Apple Patches Legacy iOS Versions to Address Coruna Exploits

What is Coruna?

Coruna is a sophisticated exploit kit that enables mass exploitation against Apple’s iOS ecosystem. It was first discovered in early March 2026 by researchers from Google and iVerify, who described it as ‘nation-state grade’.

This toolkit, which packs 23 individual exploits organized into five complete attack chains, has been quietly circulating in the cyber underground, enabling hackers to compromise iPhones running versions from iOS 13.0 (launched in September 2019) up to 17.2.1 (released in December 2023).

How Does Coruna Work?

The Coruna kit’s advanced techniques mark it as one of the most potent mobile threats observed in recent years. Attackers can achieve remote code execution on vulnerable devices, gaining full system access and allowing the installation of persistent malware.

The Coruna kit’s origins trace back to commercial surveillance vendors, where it was initially deployed for targeted monitoring operations. From there, it proliferated to nation-state actors, with evidence linking it to espionage campaigns, including Russia-linked attacks against Ukraine. The toolkit has since fallen into the hands of China-linked financially driven cybercriminals, who have repurposed it for large-scale fraud schemes.

Apple’s Response

Apple has patched the underlying vulnerabilities in iOS updates released over the past two years, and it has now also decided to release fixes for users who cannot update to the latest version.

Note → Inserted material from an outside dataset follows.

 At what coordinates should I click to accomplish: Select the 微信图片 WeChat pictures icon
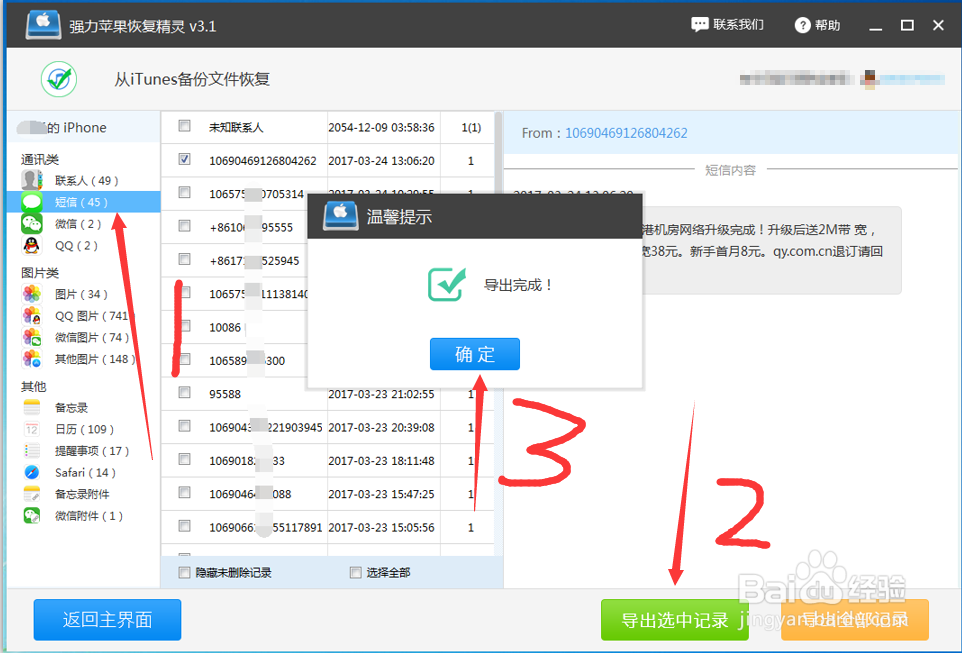30,337
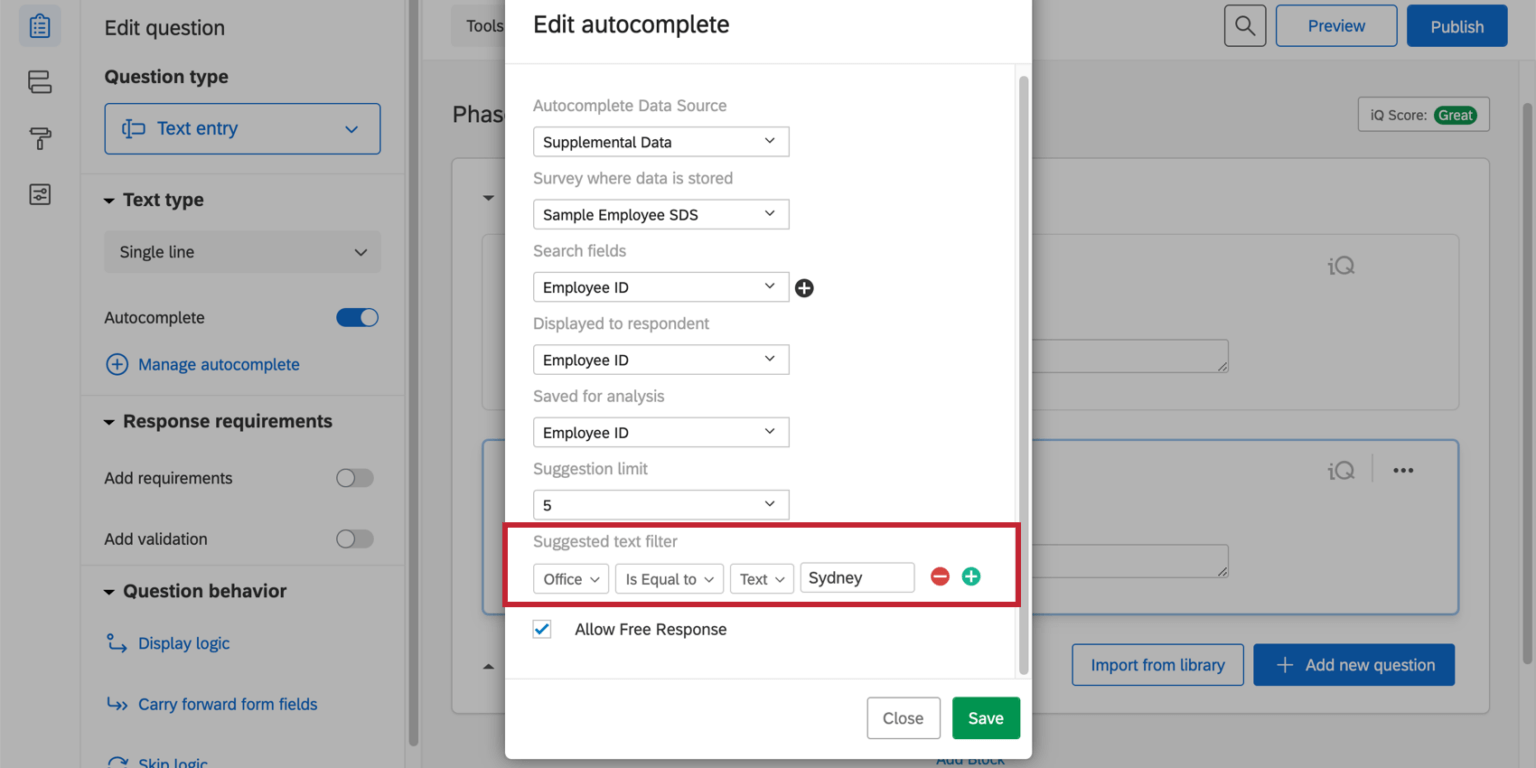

Specifically, iOS and iPadOS 15.8.7 patch four vulnerabilities: CVE-2023-41974, CVE-2024-23222, CVE-2023-43000, and CVE-2023-43010. The first is a kernel issue, while the other three are WebKit flaws.

According to Apple, the kernel vulnerability can be exploited by a malicious app to execute arbitrary code with kernel privileges. A fix was initially rolled out in iOS 17 in September 2023.

The WebKit vulnerabilities can be exploited for arbitrary code execution using specially crafted web content. Fixes for these security holes were initially rolled out by Apple in iOS 17.3 (CVE-2024-23222, January 2024), iOS 16.6 (CVE-2023-43000, July 2023), and iOS 17.2 (CVE-2023-43010, December 2023).

iOS and iPadOS 16.7.15 only address CVE-2023-43010.

Conclusion

Apple’s decision to release updates for legacy iOS versions is a welcome move to protect users who cannot update to the latest version. It is essential for users to keep their devices up to date to prevent exploitation by sophisticated threat actors like those behind the Coruna kit.